:: GIVEN DATA ::
--

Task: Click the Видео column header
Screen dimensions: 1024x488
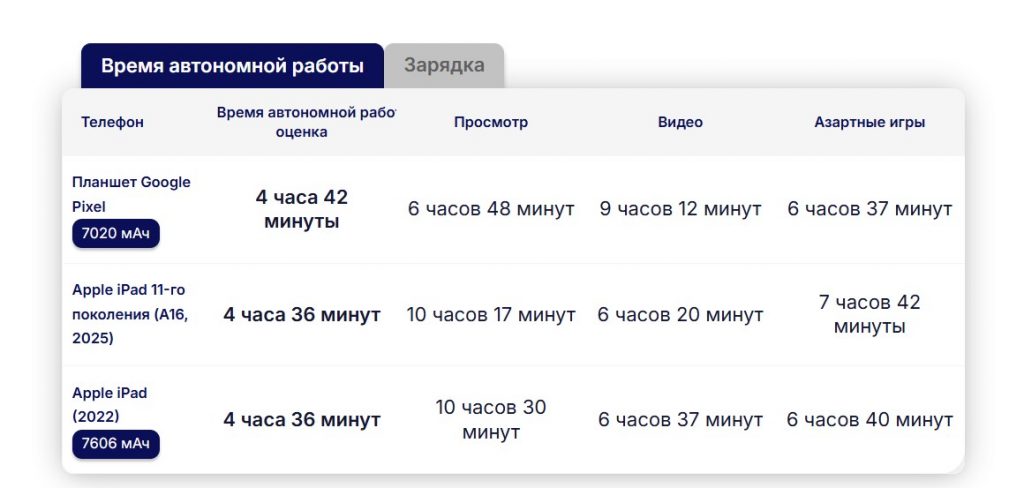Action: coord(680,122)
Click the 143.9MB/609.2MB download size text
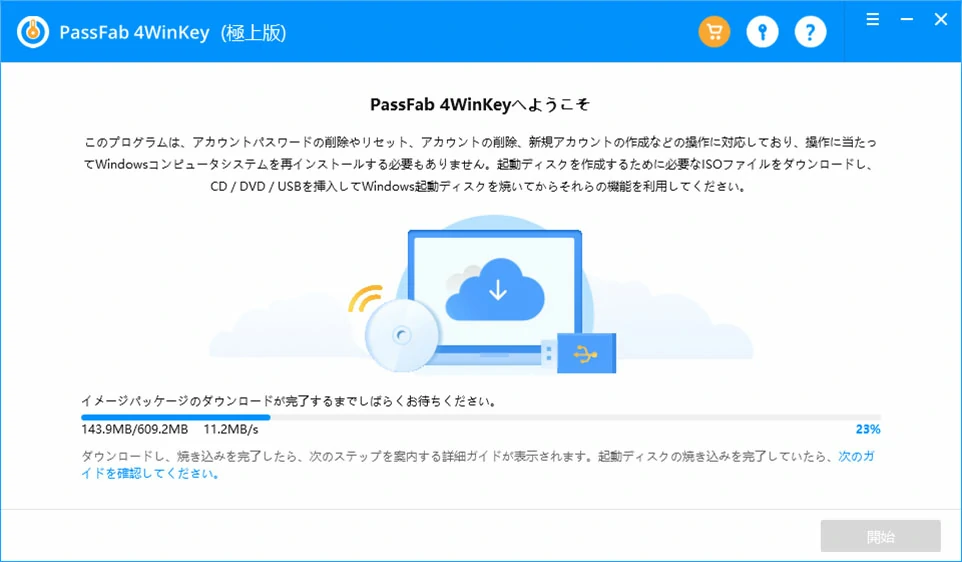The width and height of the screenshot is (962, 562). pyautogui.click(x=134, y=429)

--

:: PROMPT ::
Return every one of the records above word for word, leaving out the pictures.

:: SOLUTION TO THE EXERCISE ::
Task: Click the Видео column header
Screen dimensions: 1024x488
Action: coord(680,122)
Click the 143.9MB/609.2MB download size text
The width and height of the screenshot is (962, 562). pyautogui.click(x=134, y=429)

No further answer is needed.